Produção animal é um dos maiores contribuintes do aquecimento global, reafirma ONUA Organização das Nações Unidas para Alimentação e Agricultura (FAO) reafirmou que a criação de dezenas de bilhões de animais para a alimentação humana tem impactos devastadores, de acordo com seu novo relatório “Tackling Climate Change Through Livestock”.  Se o atual paradigma não mudar, as consequências serão desastrosas para o planeta e todos os seus habitantes.
Mais de 70 bilhões de animais terrestres são criados para consumo humano no mundo todos os anos ( isso sem considerar a aquicultura). Em 2006, no seu famoso relatório “A Longa Sombra da Pecuária”, a FAO concluiu que o setor de produção animal era um dos dois ou três maiores contribuintes para a degradação ambiental. Agora, sete anos mais tarde, a conclusão ainda é a mesma: a agricultura animal sozinha é responsável por 14,5% dos gases de efeito-estufa gerados por atividades humanas, de acordo com seu novo relatório.

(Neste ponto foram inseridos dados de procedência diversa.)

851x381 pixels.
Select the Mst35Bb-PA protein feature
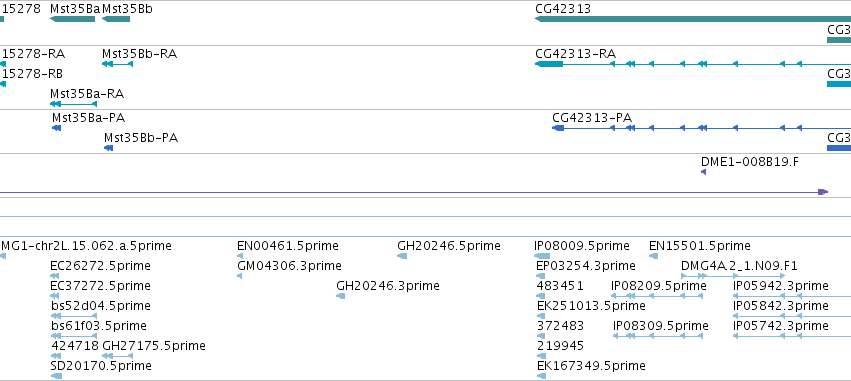pyautogui.click(x=109, y=148)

De acordo com a FAO, entre 1980 e 2005, o consumo de per capita de carnes no Brasil praticamente dobrou alcançando níveis similares ao de países desenvolvidos. O consumo de laticínios e ovos também cresceu significativamente, em 40 e 20% respectivamente.  A produção animal é um dos fatores que mais contribui para o aquecimento global, a poluição da água e o uso de recursos hídricos. A expansão de pastos para animais de produção é uma das principais causas do desmatamento, especialmente no Brasil e na América Latina.

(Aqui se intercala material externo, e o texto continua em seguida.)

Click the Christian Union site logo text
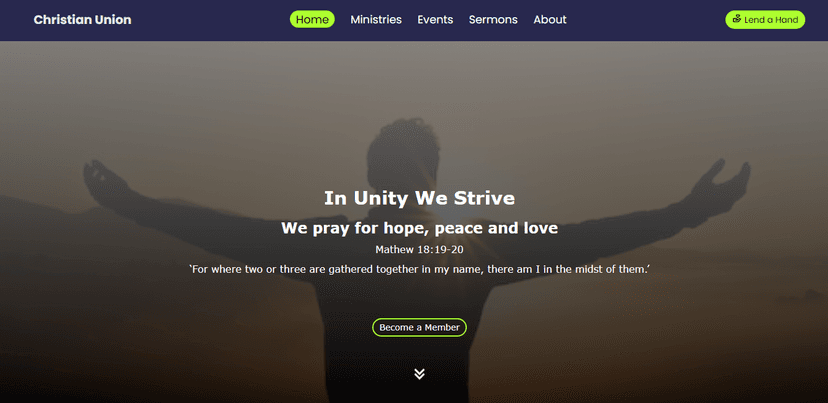click(x=82, y=20)
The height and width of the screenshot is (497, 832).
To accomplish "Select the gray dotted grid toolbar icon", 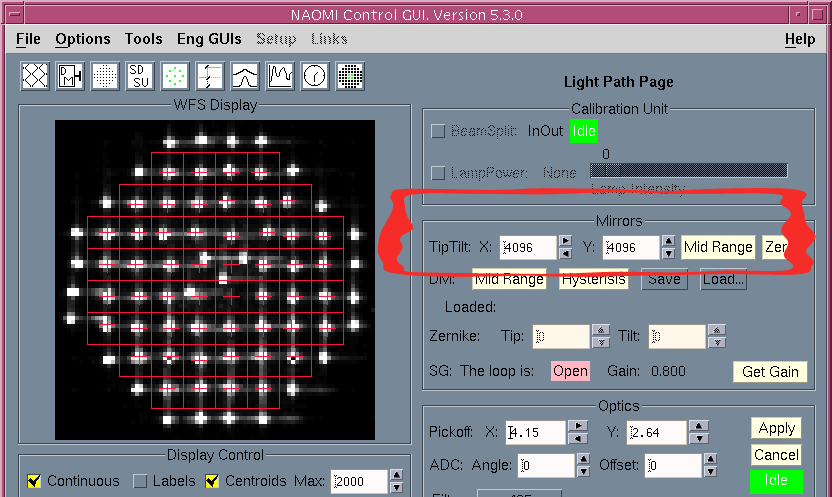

No Brasil, cerca de 90% da produção de ovos é proveniente do sistema de gaiolas em bateria convencional, tão intensivo que os animais praticamente não podem se mover. Na indústria suína brasileira, a maioria das porcas exploradas para reprodução passam praticamente suas vidas inteiras em celas de gestação, que têm praticamente o mesmo tamanho do corpo dos animais e não permitem que as porcas sequer se virem dentro delas ou deem mais do que um passo para frente ou para trás.
De acordo com um estudo de 2012, os produtos de origem animal geralmente têm uma maior pegada hídrica do que os produtos não-animais. Por exemplo, em termos de proteína, a pegada hídrica é seis vezes maior para a carne bovina, e uma vez e meia maior para carne de frango, ovos e laticínios, comparada à pegada dos legumes.

Com informações da  HSI.

Nota: O relatório do FAO apresenta uma abordagem bem-estarista, apenas sugerindo mudanças na produção de alimentos de origem animal para métodos mais “humanos” e que gerem menos impacto ambiental. Entretanto, a única maneira de aliar a preocupação ambiental à uma conduta verdadeiramente ética e compassiva é adotando o veganismo, rejeitando a exploração animal e focando na expansão da agricultura ecológica.